Schön Doof:Lieber davonlaufen

Schön Doof

Illustration: Bene Rohlmann

In unserer Lieblingsstadt Wien gibt es jetzt auch schwule und lesbische Ampelmännchen. Sie zeigen auf zärtliche Weise grün oder rot an. Ein leuchtendes Beispiel für mehr Toleranz?

Von Hilmar Klute

In Wien folgte vor einigen Monaten auf eine sehr zarte eine sehr grobe Szene. Zunächst die zarte: Ein lesbisches Pärchen begrüßte sich im berühmten Café Prückel mit einem langen Kuss. Nun die grobe Szene: Die Geschäftsführerin warf die beiden Frauen umgehend aus dem Lokal, weil, so Christl Sedlar -Palouda, die "Zurschaustellung der Andersartigkeit" nicht in ein Traditionscafé wie das Prückel passe. Am nächsten Tag versammelten sich Tausende, ach lass es Hunderttausende gewesen sein, zu einer Kuss-Demo vor dem Prückel, das daraufhin seine Einspänner im Stall lassen musste. Für Menschen, die lange nicht geküsst haben, sind solche Demonstrationen besonders geeignet, weil sie dort erstens mal wieder küssen und zweitens zeigen können, dass sie gegen Homophobie und Transphobie sind.
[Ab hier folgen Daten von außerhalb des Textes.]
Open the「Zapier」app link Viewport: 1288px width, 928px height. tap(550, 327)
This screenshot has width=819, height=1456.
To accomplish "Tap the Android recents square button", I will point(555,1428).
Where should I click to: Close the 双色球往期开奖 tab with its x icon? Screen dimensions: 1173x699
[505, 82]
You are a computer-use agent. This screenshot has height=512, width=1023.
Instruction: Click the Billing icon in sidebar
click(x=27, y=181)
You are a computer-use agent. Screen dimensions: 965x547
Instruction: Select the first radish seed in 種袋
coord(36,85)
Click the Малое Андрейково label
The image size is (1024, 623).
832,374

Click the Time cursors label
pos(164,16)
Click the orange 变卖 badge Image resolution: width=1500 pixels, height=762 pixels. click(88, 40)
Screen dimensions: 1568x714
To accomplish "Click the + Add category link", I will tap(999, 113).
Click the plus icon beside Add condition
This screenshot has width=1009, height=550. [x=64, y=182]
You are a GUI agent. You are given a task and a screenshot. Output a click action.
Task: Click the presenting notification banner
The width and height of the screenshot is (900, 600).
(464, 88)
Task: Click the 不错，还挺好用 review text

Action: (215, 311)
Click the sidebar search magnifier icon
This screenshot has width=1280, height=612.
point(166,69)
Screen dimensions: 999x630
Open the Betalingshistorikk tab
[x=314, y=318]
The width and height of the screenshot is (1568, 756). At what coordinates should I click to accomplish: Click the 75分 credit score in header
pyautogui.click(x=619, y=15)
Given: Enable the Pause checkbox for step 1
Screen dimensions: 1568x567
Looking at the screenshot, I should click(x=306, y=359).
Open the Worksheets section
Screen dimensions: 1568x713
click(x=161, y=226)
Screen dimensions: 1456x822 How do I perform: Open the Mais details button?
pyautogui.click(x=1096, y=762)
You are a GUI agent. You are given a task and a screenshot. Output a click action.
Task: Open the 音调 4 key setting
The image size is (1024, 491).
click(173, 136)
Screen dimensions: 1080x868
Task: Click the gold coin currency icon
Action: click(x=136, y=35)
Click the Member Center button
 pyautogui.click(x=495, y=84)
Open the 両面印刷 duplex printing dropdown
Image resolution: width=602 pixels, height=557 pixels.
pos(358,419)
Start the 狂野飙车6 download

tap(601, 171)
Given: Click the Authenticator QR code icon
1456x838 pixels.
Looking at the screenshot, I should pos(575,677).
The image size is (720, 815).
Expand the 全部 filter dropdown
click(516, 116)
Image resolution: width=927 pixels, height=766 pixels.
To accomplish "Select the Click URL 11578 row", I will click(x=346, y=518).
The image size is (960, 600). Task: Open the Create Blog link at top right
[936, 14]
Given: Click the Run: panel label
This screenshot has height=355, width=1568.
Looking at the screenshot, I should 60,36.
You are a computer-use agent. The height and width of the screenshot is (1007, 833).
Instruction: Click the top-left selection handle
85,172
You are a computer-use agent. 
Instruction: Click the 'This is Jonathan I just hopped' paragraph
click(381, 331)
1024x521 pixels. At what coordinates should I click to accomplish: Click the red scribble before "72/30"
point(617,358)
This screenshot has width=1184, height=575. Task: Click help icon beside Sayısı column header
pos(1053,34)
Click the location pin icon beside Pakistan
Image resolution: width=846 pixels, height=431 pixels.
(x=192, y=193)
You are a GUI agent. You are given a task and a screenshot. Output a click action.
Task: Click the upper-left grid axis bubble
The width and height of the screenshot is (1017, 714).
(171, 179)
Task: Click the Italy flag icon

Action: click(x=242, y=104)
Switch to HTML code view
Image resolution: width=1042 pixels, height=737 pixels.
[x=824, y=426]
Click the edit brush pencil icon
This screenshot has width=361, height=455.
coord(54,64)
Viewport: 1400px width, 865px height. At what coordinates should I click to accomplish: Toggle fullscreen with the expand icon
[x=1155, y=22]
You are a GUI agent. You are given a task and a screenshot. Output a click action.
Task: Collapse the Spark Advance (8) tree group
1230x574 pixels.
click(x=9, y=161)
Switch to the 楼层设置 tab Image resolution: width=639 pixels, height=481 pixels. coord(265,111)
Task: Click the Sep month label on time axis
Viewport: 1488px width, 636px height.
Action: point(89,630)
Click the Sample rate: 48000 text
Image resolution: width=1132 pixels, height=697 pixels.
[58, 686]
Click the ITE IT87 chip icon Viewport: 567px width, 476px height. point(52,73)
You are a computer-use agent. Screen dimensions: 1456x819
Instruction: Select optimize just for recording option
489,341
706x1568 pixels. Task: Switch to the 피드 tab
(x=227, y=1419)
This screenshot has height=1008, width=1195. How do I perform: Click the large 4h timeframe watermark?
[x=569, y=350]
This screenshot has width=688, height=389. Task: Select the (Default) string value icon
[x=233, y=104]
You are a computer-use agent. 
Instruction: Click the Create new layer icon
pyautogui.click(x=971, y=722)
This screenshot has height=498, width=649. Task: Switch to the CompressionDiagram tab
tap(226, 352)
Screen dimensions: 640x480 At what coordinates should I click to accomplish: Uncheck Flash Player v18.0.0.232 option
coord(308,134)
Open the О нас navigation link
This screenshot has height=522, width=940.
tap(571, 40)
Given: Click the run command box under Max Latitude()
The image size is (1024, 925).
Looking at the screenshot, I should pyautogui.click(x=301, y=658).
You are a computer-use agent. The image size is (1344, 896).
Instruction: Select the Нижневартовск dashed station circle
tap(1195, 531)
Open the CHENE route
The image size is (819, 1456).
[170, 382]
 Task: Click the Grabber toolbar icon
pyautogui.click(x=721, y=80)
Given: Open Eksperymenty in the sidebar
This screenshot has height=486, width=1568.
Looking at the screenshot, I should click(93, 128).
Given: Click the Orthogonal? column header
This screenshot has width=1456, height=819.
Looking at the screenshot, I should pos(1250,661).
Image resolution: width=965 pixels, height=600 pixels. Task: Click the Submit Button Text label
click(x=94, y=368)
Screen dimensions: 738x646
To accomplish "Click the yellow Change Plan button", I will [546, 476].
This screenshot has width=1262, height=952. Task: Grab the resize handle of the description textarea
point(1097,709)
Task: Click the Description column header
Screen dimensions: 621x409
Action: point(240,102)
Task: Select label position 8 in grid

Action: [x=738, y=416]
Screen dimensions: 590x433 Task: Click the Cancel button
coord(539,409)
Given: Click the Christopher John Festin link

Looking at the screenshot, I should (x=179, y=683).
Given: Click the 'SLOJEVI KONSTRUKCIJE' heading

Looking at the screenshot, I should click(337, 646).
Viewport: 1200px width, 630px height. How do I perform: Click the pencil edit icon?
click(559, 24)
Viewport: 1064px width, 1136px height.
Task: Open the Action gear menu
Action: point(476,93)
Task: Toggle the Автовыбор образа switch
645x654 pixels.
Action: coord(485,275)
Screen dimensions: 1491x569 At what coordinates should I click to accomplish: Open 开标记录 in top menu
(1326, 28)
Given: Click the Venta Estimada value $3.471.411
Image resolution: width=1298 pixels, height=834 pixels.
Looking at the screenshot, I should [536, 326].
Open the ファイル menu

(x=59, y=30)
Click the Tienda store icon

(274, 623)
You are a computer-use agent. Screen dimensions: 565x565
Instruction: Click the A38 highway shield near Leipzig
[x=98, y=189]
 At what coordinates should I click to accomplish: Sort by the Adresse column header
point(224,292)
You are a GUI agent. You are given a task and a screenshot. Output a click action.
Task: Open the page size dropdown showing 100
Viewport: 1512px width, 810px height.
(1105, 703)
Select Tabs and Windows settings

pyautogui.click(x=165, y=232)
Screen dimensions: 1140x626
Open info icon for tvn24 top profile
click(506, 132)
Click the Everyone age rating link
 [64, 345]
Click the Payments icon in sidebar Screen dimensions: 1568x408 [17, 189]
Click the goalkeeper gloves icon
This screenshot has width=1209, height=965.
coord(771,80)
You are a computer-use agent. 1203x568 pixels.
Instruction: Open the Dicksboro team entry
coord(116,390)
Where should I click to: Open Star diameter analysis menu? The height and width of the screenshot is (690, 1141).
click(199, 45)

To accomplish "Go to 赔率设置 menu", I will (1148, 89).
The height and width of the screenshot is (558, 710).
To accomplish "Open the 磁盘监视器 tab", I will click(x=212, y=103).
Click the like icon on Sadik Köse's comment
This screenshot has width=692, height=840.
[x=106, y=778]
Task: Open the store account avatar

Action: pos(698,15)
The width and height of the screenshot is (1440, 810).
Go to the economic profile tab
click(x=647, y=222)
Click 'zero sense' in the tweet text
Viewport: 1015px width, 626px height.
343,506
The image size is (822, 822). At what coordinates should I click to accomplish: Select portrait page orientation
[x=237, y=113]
Nun dürfte aber jeder Mensch, der nicht ganz meschugge oder Christl Sedlar-Palouda ist, gegen Homophobie sein, weil schwul und lesbisch zu sein genau so normal ist, wie mehrmals am Tag über eine Fußgängerampel zu gehen, ohne dass man darüber nachdenkt, ob auch Schwule oder Lesben über diese Fußgängerampel gehen. Wichtig an der Fußgängerampel ist ja eigentlich nur, dass man stehen bleibt, wenn das rote Männchen aufleuchtet und dass man losläuft, wenn das grüne Männchen dazu einlädt. Die Menschen in Wien sind nach der Prückel-Geschichte im Genderbereich jetzt ein bisschen sensibilisierter als Menschen in anderen Städten. Das ist vielleicht die Erklärung für die verkehrstechnische Neuerung am Schottentor: Dort stehen Ampeln, auf der sind die Ampelmenschchen lesbisch und schwul. Ein Herz, je nach Verkehrslage grün oder rot, schwebt über den Paaren, in Wien gilt ab jetzt: Wer schwul ist und grünes Licht hat, kann über die Ringstraße gehen, wer lesbisch ist und Rot angezeigt bekommt, muss stehen bleiben. Für Heterosexuelle gilt das natürlich auch, aber für sie gibt es keine Ampelmenschchen-Pärchen, sondern nur einzelne Männchen. Warum homosexuelle Ampelmenschchen grundsätzlich in love über die Straße gehen, weiß man nicht; vielleicht denken die Wiener, dass Schwule und Lesben grundsätzlich ein rotes oder grünes Herz über sich schweben haben, weil sie nichts anderes kennen als Verliebtsein. Weil sie, wo sie gehen und stehen, der Zügellosigkeit ausgeliefert sind, dem unablässigen Begehren. Aber lehrt das Leben nicht, dass es unter Lesben auch Frauen gibt, die Frauen lieben, aber im Augenblick keine bestimmte Frau lieben können oder wollen, weil sie Single sind? Und dass es sich bei schwulen Männern ganz ähnlich verhält? Es ist, liebe nicht schwule Wiener, nämlich so: Der eine oder die andere möchte manchmal einfach nur über die Straße gehen, ohne dabei an die eigene sexuelle Orientierung denken zu müssen.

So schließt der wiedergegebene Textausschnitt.